With such a significant run up in these shares already, many expect it will require additional sectors and industries to begin seeing strength in order for the current rally to continue. There’s also elevated risk in a market like this that a sudden reversal in optimism around inflation, interest rates or the impact on artificial intelligence could lead to a sharp reversal in these companies and, subsequently, the broader market.

Reasons Behind Contradictory Data

Ever since the COVID-19 pandemic turned the global economy upside down in 2020, economic data has been unusually noisy and contradictory. For example, the Conference Board’s Index of Leading Indicators, an index of 10 leading indicators meant to signal economic expectations over the next six months, is deeply negative and suggests a recession is likely.

Similarly, the yield curve is deeply inverted, another frequently cited recessionary indicator.
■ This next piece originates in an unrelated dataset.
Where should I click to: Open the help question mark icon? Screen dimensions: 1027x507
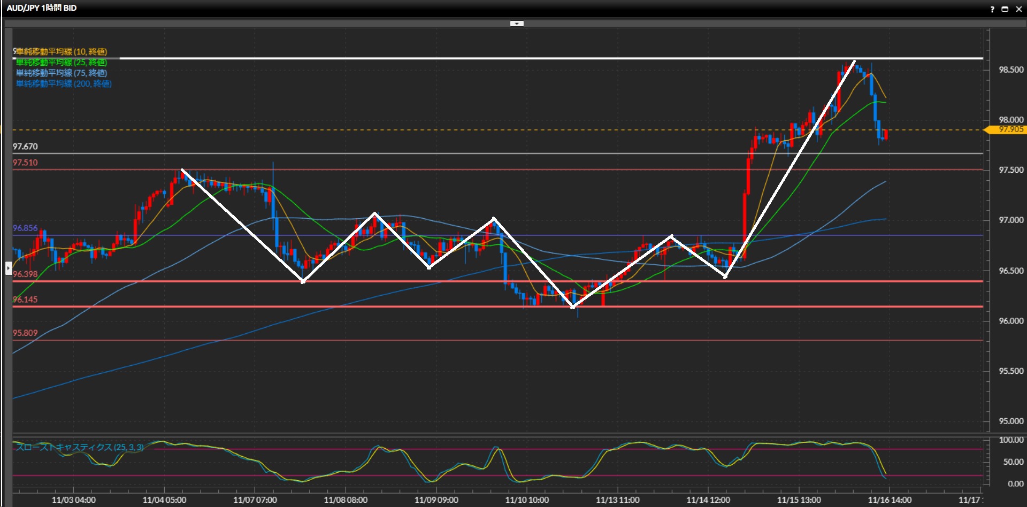[992, 9]
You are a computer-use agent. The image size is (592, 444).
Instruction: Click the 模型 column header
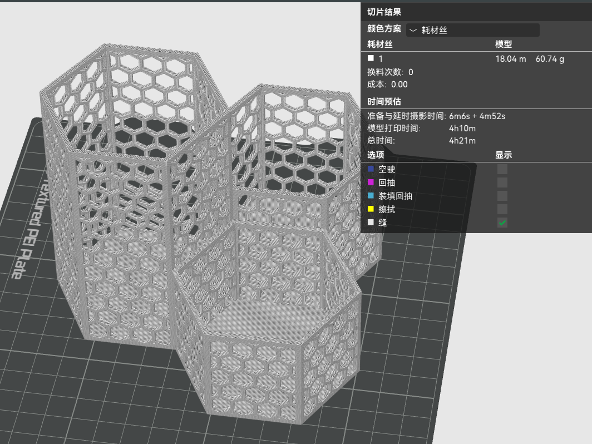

At the same time, the labor market is seeing unemployment levels near all-time lows, and other economic signals suggest we may be at the beginning of an expansion. In an unusual and contradictory economy, we would encourage investors focus on their asset allocations — ensuring that long- and short-term assets are allocated to the correct buckets.

While there may be near-term volatility and uncertainty as this post-pandemic recovery is worked out, in the medium and longer term, we remain constructive on the outlook for investors. By ensuring any short-term needs are in short-term accounts or cash reserves, investors can have the patience to ride through a potentially volatile second half.

June Inflation Viewed Favorably

Markets received very welcome news in June when the inflation report showed that inflation cooled to its slowest pace in more than two years, coming in at 3%, down from 4% in May. The core CPI reading, which excludes volatile energy and food prices, came in at 4.8%, down from 5.3% in May. Gasoline prices were a major driver of the softer inflation, as were airfares, electronics and used cars.

Some trouble spots remain, however, for the inflationary outlook. Property and casualty insurance prices have risen meaningfully, and rent and housing inflation, a major component of overall inflation, remains stubbornly elevated. The fact that inflation is directionally lower is certainly a positive for markets and consumers, but certain measures such as core inflation is still meaningfully higher than the Fed’s targets.

Some observers believe that the road ahead will be slower and more difficult for inflation to soften further, and that the path so far has included much low-hanging fruit. Investors should expect inflation to remain a key driver to investor sentiment in the near term.

As always, New Covenant Trust Company is here to answer any questions and help you navigate these challenging economic times. Please don’t hesitate to reach out to us at 800-858-6127, Option 6.

Market Updates at a Glance

The Dow Jones Industrial Average (DJIA) finished June at 34,407, up +4.56% for the month, up +3.80% so far for the year. The S&P 500 closed June at 4,450, up +6.47% for the month, up +15.91% year to date. The NASDAQ Composite gained +6.59% in June, up +31.73% so far in 2023. Small-company stocks, as measured by the Russell 2000, ended June up +7.95%for the month, up +7.24% so far year to date. Technology (+14.95%) was the best-performing sector in the second quarter.